Stoned Review

Stoned
1969. On the verge of being sacked from The Rolling Stones by Jagger (de Woolfson) and Richards (Whishaw), band founder Brian Jones (Gregory) wallows in wine, women and self-pity in his English country mansion. Shortly thereafter, he's found dead in his swimming pool...

by Miles Fielder |
Published on
Release Date:

18 Nov 2005

Running Time:

102 minutes

Certificate:

15

Original Title:

Stoned

Having spent ten years developing Stoned (which originally bore the title The Wycked World Of Brian Jones), producer Stephen Woolley elected to direct what had become a labour of love. The script went through a series of rewrites, and the finished version, penned by James Bond scribes Neal Purvis and Robert Wade, interestingly takes the form less of a straight rock star biopic than an homage to trippy ’60s cinema — most obviously Performance, in which Jagger starred (and reportedly modelled his burnt-out musician character on Jones).

Accordingly, Stoned features a good deal of nudity, much tricksy camerawork and a kaleidoscopic rock ’n’ roll soundtrack, the latter employing modern covers of early Stones classics by the likes of The White Stripes.
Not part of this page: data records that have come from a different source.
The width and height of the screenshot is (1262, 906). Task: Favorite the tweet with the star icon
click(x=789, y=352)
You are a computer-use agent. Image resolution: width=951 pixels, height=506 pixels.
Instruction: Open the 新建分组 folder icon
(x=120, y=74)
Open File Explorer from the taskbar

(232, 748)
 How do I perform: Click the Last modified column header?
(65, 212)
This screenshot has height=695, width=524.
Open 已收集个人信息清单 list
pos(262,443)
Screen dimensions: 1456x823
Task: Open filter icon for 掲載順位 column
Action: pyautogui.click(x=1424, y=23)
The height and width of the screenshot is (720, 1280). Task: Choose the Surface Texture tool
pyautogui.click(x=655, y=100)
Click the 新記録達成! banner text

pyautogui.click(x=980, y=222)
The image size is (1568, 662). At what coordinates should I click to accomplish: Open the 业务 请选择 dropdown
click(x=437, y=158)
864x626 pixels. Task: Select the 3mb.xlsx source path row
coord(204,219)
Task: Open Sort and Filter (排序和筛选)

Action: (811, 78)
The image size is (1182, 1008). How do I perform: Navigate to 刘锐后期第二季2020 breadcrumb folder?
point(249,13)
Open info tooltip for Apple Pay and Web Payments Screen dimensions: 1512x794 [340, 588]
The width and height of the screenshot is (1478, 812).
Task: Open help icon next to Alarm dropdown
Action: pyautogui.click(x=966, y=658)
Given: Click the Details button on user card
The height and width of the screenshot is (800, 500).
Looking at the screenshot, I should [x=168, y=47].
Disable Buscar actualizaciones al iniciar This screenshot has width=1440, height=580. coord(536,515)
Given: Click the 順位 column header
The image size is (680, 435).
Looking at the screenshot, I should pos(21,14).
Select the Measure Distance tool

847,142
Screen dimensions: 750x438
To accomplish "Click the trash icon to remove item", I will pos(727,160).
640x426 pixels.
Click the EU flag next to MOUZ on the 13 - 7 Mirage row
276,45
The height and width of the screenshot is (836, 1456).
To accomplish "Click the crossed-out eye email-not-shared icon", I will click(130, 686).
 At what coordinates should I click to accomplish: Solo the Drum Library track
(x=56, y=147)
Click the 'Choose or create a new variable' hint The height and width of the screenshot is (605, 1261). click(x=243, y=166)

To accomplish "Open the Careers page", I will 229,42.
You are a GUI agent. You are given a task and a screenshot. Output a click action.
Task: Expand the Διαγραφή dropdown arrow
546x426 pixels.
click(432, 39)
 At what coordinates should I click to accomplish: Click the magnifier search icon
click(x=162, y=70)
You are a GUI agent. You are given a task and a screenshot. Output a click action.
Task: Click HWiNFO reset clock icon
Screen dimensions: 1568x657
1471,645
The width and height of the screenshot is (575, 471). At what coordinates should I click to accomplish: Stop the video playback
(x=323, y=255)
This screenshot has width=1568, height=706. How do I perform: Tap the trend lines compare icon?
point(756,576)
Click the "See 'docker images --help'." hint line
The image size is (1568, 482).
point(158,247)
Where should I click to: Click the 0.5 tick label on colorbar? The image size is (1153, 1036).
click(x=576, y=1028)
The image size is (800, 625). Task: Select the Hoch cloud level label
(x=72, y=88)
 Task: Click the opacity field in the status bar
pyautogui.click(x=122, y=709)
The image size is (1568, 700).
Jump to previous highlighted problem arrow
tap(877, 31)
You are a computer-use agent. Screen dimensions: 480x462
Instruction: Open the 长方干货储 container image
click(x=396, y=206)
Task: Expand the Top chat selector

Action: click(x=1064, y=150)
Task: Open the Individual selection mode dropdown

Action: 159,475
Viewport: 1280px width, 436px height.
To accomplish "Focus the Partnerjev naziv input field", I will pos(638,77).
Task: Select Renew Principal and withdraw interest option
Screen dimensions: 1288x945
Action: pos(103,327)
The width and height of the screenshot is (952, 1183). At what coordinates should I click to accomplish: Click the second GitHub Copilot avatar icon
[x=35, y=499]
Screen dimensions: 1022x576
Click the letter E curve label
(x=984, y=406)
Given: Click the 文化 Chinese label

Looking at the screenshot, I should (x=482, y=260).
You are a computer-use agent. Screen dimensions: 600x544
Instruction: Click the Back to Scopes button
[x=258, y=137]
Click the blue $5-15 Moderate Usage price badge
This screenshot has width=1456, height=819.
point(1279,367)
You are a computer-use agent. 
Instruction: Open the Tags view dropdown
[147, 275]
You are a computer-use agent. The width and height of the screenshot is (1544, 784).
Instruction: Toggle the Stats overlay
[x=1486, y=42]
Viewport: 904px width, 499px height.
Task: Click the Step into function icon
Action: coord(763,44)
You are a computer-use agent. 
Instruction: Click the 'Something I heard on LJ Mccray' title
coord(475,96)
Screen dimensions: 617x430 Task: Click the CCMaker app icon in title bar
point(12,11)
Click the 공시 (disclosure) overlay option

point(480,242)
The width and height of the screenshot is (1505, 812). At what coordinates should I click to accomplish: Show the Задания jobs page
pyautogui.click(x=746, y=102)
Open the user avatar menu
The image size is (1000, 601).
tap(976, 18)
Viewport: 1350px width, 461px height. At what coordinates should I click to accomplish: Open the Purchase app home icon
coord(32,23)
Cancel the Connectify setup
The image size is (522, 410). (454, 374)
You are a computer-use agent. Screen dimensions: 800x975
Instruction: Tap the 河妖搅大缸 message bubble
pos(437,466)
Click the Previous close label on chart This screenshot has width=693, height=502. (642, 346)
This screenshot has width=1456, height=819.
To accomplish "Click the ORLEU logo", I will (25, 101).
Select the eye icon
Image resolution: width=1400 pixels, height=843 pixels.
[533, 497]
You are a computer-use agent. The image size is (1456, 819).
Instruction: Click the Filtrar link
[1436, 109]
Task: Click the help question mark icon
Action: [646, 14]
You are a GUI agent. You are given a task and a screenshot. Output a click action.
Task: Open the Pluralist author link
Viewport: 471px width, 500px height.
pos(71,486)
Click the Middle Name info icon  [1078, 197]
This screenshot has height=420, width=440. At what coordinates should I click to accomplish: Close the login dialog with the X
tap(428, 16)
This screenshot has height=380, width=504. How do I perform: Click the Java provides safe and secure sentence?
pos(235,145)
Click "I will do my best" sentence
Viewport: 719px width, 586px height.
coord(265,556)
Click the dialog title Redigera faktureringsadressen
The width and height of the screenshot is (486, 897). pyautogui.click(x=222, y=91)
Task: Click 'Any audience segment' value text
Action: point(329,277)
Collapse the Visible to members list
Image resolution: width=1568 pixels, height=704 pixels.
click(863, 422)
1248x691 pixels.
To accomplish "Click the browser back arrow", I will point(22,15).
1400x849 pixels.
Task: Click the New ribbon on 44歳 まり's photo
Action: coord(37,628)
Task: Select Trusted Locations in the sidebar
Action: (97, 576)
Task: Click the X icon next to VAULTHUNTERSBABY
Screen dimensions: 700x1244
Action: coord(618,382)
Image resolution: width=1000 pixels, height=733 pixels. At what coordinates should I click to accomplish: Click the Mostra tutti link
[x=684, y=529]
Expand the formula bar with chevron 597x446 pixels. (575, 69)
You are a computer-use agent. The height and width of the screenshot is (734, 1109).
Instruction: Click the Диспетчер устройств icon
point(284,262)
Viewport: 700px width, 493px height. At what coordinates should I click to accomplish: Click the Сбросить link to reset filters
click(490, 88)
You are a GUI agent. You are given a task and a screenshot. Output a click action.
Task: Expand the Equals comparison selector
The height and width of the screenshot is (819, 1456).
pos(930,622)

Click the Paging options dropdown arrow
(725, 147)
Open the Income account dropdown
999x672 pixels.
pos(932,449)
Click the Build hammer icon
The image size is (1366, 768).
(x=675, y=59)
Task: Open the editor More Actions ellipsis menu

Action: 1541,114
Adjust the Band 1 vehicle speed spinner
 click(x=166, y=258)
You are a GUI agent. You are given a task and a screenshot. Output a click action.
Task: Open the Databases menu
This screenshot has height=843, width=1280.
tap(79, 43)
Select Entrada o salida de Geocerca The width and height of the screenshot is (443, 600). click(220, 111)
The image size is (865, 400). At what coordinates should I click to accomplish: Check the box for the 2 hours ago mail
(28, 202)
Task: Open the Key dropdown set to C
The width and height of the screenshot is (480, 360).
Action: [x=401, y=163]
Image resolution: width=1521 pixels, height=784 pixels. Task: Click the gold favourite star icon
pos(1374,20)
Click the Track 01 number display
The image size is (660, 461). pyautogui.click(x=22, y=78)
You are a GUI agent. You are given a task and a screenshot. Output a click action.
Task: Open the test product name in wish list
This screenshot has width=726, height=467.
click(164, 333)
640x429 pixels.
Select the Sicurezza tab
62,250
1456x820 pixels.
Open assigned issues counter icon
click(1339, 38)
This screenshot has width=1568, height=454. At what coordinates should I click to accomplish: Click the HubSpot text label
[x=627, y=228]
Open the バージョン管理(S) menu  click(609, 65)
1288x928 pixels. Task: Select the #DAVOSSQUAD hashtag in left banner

These retro stylings are used not just to evoke Jones’ hedonistic lifestyle, but also to paint black, as it were, the butt-end of the ’60s, when the hippy dream had turned sour.

It’s all anchored by a spirited performance by Leo Gregory as Jones and a sultry one by Monet Mazur as girlfriend Anita Pallenberg, with Paddy Considine putting in a typically impressive turn as Frank Thorogood, the labourer secretly charged with keeping Jones on the straight and narrow.

More than just another dead-celeb biopic, this is an effective evocation of the era in which Jones lived and died.